Consolidation framework — applying the four principles in geriatric practice:
| Principle | Geriatric application | Common clinical scenario |
|---|---|---|
| Autonomy | Respect informed refusal of treatment; capacity assessment before override; advance directives | Elderly patient refuses surgery; advance directive refusing CPR |
| Beneficence | Treat reversible conditions; provide adequate analgesia; arrange social support | Under-treated pain in dementia; inadequate discharge planning |
| Non-maleficence | Avoid futile or disproportionately burdensome treatment; polypharmacy review | Stopping a Beers-listed drug; declining CPR in end-stage cancer |
| Justice | Allocate resources on clinical need not age alone; address social inequity; challenge ageism | ICU triage using Clinical Frailty Scale, not age; IGNOAPS for destitute elderly |
Key legal and policy anchors in India:
- Common Cause v Union of India (2018): advance directives are legally valid; right to die with dignity; Medical Board mechanism for implementation.
- Maintenance and Welfare of Parents and Senior Citizens Act (2007): children/heirs legally obligated to maintain parents/senior citizens; maintenance tribunals; old-age homes in every district for BPL elderly.
- National Policy for Older Persons (NPOP, 1999 revised 2011): framework for health care, social security, and welfare of older persons.
- IGNOAPS: monthly pension to BPL elderly (₹200/month age 60–79, ₹500/month age ≥80).
- PMVVY: pension security scheme for elderly aged ≥60 years.
High-yield examination points:
- Six forms of elder abuse and their clinical indicators
- Capacity assessment as decision-specific and time-specific (not global)
- Common Cause 2018 judgment — right to advance directive and dying with dignity
- Maintenance Act 2007 — legal obligation of children and tribunal mechanism
- Social intervention spectrum from domiciliary → day centre → residential care
- Goals-of-care conversation structure (SPIKES)
- Four bioethical principles and their geriatric applications
Geriatric Social and Ethical Care Domains
CLINICAL PEARL
The single most common ethical error in geriatric medicine is conflating age with incapacity.
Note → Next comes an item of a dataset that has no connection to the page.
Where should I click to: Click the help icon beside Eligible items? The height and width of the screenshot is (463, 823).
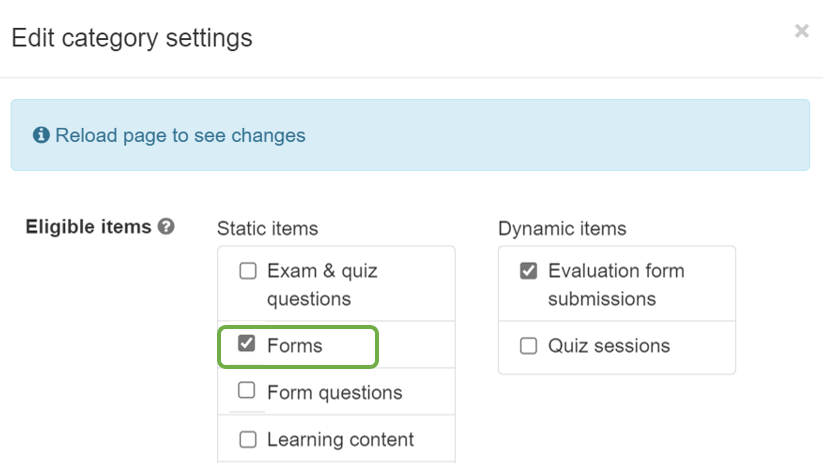click(x=166, y=227)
An 85-year-old patient who refuses treatment is not, by virtue of age alone, lacking capacity — and proceeding to override their decision without a formal capacity assessment is both ethically impermissible and legally indefensible following Common Cause (2018). Always conduct a capacity assessment before invoking proxy decision-making. Remember the four elements: understand, retain, weigh, communicate. A patient who can do all four has capacity, even if their decision is one you disagree with.
A second pearl: in India, financial abuse is the commonest form of elder abuse and is the one least likely to be volunteered. Ask every elderly patient seen alone, after the family has stepped outside: 'Is anyone controlling your money or preventing you from accessing it?' This single question, asked in a private clinical encounter, surfaces the most prevalent form of abuse that an unstructured consultation will miss.